On September 8 2023, we entered into a Business Loan Agreement (the "2023 Business Loan Agreement") with our then senior lender, to convert our then existing revolving credit facility into an assets backed loan credit facility, which is continued to be collateralized by a first lien on all of the assets of our Company and our subsidiaries (the "ABL Credit Facility"). The 2023 Business Loan Agreement provided us with borrowing capacity of up to the Borrowing Base (as defined in the 2023 Business Loan Agreement). On May 31, 2024, we extended the maturity date of the ABL Credit Facility to September 2, 2024. On January 28, 2025, we entered into a new Business Loan Agreement (the "2025 Business Loan Agreement") with such lender to update certain terms of the ABL Credit Facility, including to reduce the principal amount outstanding under the Promissory Note to $3,750,000, reflected in our repayment of $3,250,000 of the principal amount of the Promissory Note as of such date, and to extend the maturity date of the Promissory Note to November 20, 2025.

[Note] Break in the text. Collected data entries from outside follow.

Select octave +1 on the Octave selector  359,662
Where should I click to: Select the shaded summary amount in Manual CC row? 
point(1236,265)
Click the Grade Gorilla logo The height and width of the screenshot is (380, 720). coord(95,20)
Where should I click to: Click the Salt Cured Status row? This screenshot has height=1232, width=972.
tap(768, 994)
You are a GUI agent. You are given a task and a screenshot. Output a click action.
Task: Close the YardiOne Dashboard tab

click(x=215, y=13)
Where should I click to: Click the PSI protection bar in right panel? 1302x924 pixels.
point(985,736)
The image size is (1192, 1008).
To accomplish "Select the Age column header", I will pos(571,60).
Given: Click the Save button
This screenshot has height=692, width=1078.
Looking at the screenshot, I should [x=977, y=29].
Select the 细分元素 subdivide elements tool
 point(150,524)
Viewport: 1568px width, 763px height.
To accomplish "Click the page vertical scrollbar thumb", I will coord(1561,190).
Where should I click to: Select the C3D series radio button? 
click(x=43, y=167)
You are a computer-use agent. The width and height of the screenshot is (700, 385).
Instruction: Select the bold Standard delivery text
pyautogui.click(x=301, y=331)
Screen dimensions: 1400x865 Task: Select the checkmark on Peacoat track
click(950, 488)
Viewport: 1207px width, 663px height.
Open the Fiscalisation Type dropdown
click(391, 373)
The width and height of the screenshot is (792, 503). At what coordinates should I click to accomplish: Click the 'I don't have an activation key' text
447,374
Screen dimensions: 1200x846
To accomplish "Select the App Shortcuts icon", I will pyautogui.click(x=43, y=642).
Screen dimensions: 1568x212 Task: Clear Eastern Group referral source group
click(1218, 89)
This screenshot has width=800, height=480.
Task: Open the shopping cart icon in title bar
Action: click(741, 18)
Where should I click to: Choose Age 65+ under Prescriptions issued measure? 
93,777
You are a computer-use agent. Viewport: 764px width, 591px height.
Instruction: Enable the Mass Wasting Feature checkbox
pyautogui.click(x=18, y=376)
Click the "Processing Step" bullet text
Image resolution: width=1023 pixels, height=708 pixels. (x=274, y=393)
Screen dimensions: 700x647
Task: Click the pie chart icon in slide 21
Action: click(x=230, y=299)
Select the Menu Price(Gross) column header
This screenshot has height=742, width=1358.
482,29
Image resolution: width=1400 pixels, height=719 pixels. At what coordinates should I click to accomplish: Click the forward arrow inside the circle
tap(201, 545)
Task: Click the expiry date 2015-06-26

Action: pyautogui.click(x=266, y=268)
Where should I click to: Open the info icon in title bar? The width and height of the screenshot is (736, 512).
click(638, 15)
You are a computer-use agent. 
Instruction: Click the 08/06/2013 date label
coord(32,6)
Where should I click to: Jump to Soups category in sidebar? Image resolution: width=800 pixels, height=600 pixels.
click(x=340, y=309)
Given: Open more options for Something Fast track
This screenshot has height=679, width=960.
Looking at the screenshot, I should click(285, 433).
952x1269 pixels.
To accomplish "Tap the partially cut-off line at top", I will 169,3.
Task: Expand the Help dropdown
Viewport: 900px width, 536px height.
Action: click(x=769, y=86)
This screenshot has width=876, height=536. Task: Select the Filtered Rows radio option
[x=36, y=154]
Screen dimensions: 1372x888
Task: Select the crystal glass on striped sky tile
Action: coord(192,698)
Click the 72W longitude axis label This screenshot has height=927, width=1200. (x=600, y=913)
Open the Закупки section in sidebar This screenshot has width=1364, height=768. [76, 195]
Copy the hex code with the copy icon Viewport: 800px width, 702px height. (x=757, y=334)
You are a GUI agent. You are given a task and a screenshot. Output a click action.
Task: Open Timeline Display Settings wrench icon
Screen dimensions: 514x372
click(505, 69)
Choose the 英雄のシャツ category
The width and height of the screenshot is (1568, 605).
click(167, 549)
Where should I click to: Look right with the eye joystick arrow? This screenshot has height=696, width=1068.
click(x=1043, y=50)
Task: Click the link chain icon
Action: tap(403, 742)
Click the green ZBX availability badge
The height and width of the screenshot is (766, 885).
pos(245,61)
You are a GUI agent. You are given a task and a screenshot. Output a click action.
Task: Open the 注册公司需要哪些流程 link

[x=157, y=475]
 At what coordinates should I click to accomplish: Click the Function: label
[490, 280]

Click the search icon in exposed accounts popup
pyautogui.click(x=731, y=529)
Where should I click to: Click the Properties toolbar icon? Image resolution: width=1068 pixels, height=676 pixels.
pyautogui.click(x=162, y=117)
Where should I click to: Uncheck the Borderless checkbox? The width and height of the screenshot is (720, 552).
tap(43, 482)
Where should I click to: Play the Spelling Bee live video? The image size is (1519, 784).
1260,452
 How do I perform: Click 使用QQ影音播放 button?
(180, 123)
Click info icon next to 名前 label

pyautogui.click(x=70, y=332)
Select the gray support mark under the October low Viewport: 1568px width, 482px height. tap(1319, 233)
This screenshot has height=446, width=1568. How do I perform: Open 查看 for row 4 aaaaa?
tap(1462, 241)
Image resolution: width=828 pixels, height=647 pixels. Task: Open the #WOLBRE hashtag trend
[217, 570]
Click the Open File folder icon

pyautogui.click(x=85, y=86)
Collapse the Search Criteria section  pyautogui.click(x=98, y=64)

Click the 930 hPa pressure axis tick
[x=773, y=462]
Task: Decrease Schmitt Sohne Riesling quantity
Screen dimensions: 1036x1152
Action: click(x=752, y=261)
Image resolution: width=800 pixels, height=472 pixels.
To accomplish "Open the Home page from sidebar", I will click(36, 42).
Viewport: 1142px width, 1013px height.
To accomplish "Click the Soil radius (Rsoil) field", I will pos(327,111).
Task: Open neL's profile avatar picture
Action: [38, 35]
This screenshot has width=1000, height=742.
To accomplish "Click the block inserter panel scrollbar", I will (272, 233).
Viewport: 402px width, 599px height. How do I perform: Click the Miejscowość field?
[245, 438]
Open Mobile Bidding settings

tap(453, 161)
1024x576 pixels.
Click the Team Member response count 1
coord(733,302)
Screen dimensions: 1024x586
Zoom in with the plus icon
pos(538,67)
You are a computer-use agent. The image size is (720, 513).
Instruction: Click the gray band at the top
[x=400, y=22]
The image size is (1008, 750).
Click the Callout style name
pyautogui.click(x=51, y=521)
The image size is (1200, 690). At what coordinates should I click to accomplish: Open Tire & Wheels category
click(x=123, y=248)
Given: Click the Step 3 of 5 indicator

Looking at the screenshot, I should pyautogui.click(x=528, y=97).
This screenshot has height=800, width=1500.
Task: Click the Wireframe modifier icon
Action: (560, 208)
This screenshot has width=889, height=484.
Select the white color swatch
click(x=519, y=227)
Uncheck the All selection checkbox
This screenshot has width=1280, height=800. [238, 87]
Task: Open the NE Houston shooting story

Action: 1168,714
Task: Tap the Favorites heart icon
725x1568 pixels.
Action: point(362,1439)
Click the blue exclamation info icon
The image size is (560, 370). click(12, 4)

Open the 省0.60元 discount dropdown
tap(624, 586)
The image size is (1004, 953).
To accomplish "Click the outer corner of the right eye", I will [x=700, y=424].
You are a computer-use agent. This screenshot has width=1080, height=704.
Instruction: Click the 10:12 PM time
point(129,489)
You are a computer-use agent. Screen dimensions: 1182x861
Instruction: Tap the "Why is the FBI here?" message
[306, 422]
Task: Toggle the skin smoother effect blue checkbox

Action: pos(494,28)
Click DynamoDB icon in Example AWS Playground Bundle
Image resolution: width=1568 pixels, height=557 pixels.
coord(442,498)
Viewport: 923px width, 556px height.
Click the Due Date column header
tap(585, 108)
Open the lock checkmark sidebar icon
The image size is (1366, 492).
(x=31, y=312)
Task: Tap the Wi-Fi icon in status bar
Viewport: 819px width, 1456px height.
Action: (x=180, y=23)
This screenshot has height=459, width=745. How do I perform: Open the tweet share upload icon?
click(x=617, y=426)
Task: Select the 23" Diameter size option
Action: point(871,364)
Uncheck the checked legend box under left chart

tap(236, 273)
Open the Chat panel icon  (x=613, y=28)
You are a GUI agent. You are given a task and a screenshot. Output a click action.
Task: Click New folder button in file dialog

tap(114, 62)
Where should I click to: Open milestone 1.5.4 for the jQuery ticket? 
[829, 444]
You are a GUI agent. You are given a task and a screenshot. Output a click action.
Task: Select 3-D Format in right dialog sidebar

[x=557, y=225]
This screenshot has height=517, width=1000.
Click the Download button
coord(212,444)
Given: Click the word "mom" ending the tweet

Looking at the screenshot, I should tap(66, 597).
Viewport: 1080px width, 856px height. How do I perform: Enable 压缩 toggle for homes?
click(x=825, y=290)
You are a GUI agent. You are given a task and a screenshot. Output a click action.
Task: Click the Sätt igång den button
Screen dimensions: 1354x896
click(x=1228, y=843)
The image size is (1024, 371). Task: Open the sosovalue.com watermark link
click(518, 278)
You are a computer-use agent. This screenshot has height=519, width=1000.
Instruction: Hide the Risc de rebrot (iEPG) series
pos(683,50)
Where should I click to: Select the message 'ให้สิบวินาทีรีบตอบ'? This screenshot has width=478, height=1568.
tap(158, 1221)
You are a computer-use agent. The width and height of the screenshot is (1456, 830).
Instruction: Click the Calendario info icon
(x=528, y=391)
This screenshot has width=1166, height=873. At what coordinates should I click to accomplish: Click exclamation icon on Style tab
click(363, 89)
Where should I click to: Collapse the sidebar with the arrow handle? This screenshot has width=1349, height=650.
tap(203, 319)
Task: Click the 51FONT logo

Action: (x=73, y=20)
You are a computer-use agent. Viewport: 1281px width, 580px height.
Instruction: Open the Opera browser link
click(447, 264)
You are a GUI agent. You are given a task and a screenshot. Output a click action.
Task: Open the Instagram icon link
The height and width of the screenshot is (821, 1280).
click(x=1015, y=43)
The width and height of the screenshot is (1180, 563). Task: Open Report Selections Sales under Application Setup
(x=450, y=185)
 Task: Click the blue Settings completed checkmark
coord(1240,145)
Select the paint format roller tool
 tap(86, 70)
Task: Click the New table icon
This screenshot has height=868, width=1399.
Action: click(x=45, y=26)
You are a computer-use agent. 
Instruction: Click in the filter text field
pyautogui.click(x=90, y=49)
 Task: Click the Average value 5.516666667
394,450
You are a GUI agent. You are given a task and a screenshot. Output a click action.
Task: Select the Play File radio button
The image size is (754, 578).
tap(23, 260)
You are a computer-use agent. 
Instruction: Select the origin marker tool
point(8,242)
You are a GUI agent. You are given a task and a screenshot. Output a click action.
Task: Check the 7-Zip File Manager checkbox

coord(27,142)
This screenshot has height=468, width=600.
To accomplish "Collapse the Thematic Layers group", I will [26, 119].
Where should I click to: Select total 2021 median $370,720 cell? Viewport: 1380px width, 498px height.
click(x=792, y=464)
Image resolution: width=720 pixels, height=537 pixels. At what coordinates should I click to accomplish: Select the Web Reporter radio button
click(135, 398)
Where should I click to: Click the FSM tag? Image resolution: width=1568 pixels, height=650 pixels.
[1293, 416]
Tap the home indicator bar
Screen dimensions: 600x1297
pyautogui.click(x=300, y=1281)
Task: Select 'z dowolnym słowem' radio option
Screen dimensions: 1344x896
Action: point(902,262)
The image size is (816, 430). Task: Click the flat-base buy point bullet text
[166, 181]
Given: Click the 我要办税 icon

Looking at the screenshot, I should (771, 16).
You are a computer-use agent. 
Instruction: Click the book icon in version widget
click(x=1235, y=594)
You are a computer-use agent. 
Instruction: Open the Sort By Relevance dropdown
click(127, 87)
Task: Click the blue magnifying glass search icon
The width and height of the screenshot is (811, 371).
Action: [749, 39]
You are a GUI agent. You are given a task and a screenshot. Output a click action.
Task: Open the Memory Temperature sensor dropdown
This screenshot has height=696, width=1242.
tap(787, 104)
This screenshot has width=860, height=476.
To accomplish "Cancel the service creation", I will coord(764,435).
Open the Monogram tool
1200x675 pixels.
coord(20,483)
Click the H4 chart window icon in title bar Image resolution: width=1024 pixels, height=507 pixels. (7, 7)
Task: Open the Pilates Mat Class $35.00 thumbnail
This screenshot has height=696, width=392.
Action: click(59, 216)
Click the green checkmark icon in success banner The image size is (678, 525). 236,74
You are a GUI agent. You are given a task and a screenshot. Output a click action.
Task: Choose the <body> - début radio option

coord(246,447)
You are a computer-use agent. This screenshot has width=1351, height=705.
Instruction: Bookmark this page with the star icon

In August 2023, we entered into a Loan and Security Agreement with Capchase Inc. ("Capchase") pursuant to which we borrowed $1.7 million to further develop and acquire certain podcasts acquired by PodcastOne and for general working capital (the "Capchase Loan"). The Capchase Loan is subordinated to the ABL Credit Facility and bears an interest rate of 9%, which is included in the monthly amortization payments of approximately $73,100, with the final amortization payment due on February 4, 2026.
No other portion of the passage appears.